鬼教官だなんて、訓練で少し厳しく指導しただけだ。
服を剥がすなんて、そんな馬鹿なことをするわけがないだろう。
「お前ら......俺のことをなんだと思ってるんだよ。」
あまりにもな言われように、アッシュは呆れてしまう。
冒険者たちの方に振り向くと、全員がビクンと固まった。
「お前ら、モンスターどもを倒してきて盛り上がってるんだろうけど、ここは町の皆も飲む場所だ。あまり調子に乗るんじゃないぞ。」
アッシュが自分たちの味方をしてくれていると思ったのか、住民側から「そうだそうだ!」と声が上がる。

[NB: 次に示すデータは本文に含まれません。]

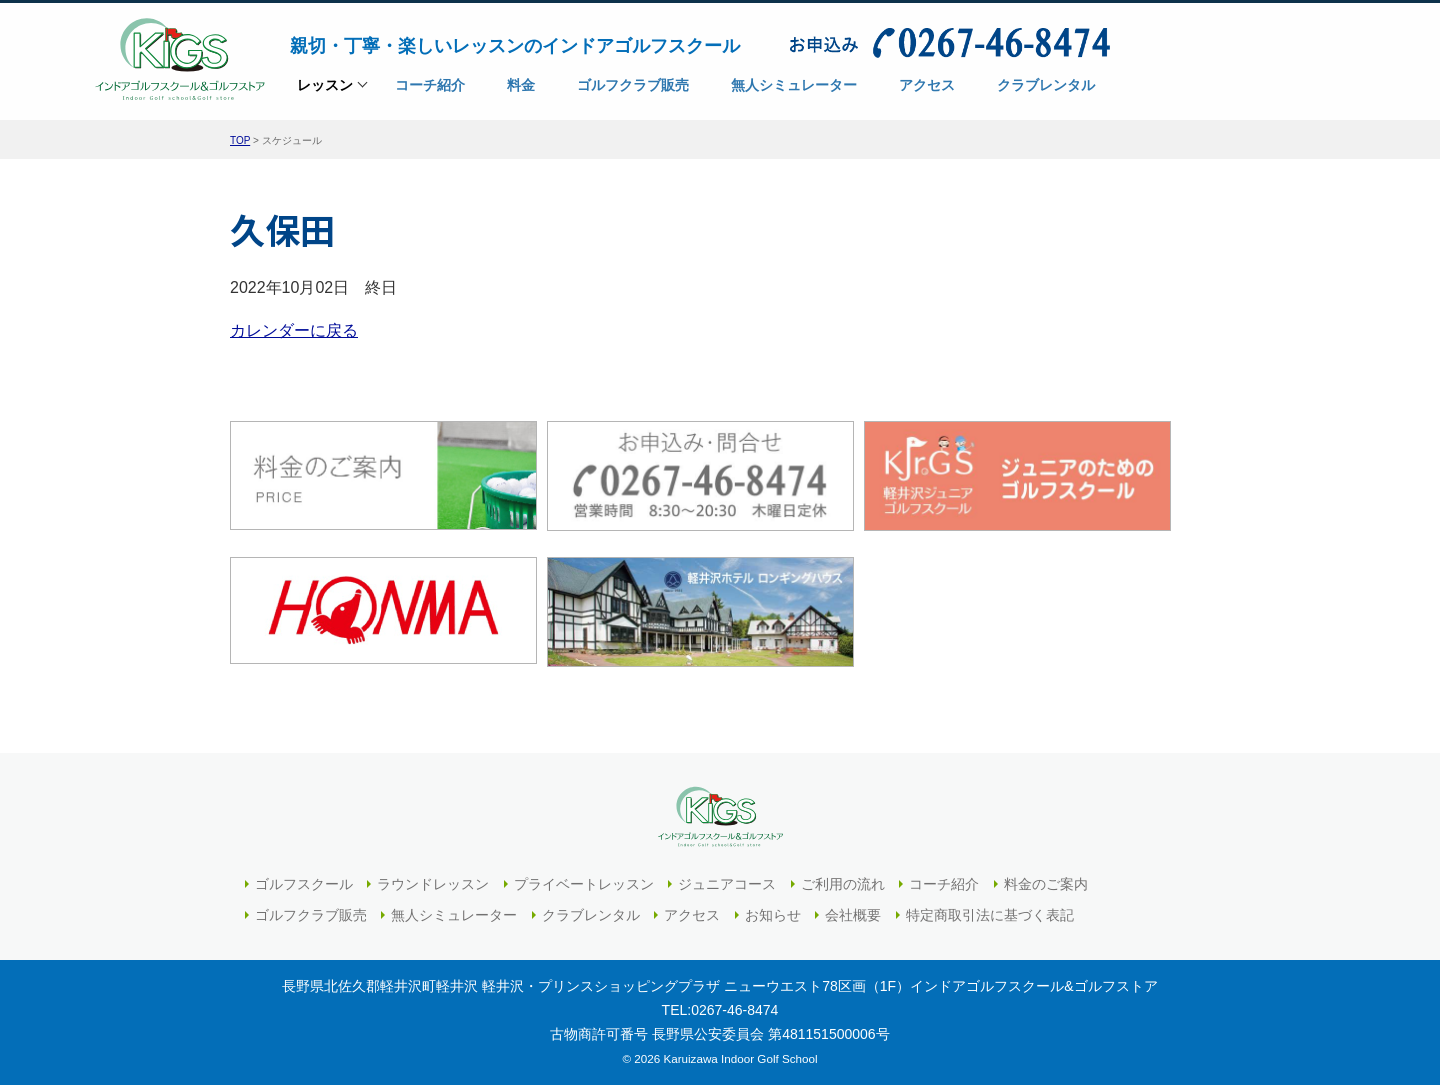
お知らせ (773, 915)
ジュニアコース (727, 884)
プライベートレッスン (584, 884)
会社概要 (853, 915)
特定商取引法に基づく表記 (990, 915)
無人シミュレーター (454, 915)
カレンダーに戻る (294, 330)
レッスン (325, 92)
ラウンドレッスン (433, 884)
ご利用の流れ (843, 884)
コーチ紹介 (944, 884)
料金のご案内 (1046, 884)
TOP (240, 140)
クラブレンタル (591, 915)
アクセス (692, 915)
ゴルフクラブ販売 (311, 915)
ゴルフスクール (304, 884)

「......ってか、誰か噂のアッシュの顔を見たことあるか?」
冒険者の一人が他の者に尋ねる。
「そういや確かに見たことないな。」
「ひょっとしてこいつ、ただの同名の奴なんじゃないか?」
その一言で、再び冒険者たちもヒートアップしてしまった。
「考えてみりゃ、こんなところにあのアッシュがいるわけねえだろ!」
「そうだ! 誰だか知らねえが、部外者は引っ込んでろ!」
冒険者の一人がグラスをアッシュに投げつける。グラスはアッシュの腕に当たると、パリンと割れた。
「てめえらアッシュに何しやがんだ!」
「ああ!? 関係ない奴が入ってくるのが悪いんだろ!」
お互いにもうどうにも止まらなくなってしまった。
町の住民たちがアッシュを押し退け、冒険者たちに殴りかかる。それを合図に大乱闘が始まった。
「落ち着け! 店の中で暴れるな!」
必死に喧嘩を止めようとするアッシュ。
だが、冒険者側が投げた椅子が偶然当たったことで、アッシュの堪忍袋の緒が切れた。
「......お前ら、ふざけるなよ!」
大乱闘の中に入っていくと、アッシュは誰彼構わず殴り始めた。
そして、近くにあったテーブルを持ち上げると、乱闘の中に投げ込む。
もうこうなってしまったら、アッシュは誰にも止められない。
住民たちも冒険者たちも、アッシュを恐れて逃げ回る。
「やめてくれアッシュ! 俺たちが悪かったから!」
「アッシュって、やっぱりあのアッシュじゃねえか! なんでこんな所にいるんだよ!」
逃げ回る住民や冒険者を捕まえると、投げ始めるアッシュ。暑さとイライラと酒で、アッシュの頭は血が上ったままになっていた。
「おい、誰かシエルを呼んでこい!」
店主が悲鳴のように声を上げる。それを聞いて、ウェイトレスが飛び出していく。
酒場はまさに修羅場と化していた。
寝ていたところを突然呼び出され、酒場へとやってきたシエルは頭を抱えた。
アッシュは何人もの相手に大暴れしているところだった。
「アッシュ! 何してるのよこの筋肉バカ!」
シエルの怒声に、アッシュの動きが止まる。
「し、シエル……!? どうしてここに!?」
「酒場のウェイトレスに呼び出されたのよ! てか、また何を暴れてるの!?」
シエルに怒られ、アッシュは途端におとなしくなる。
その様を見ていた冒険者たちは、「あのアッシュを止められるなんて、あの姉ちゃん何者だよ……?」とざわめく。
「違うんだよシエル。これには訳が……」
「やかましい! ここの弁償代はあんたの給料から引くからね! あと、おやっさんに謝りなさい!」
シエルに怒鳴られたアッシュは、店主に謝罪する。
「ほら、帰るわよ!」
シエルに首根っこを掴まれ、アッシュは引きずられていく。
嵐が去った酒場は、今までにないほどの静けさに包まれていた。
まるで、嵐が過ぎ去った後の嵐の目のような、異様な静けさだった。
店の明かりだけが、破壊されたテーブルや散乱したグラスを照らしている。
この光景を見て、店主は深くため息をついた。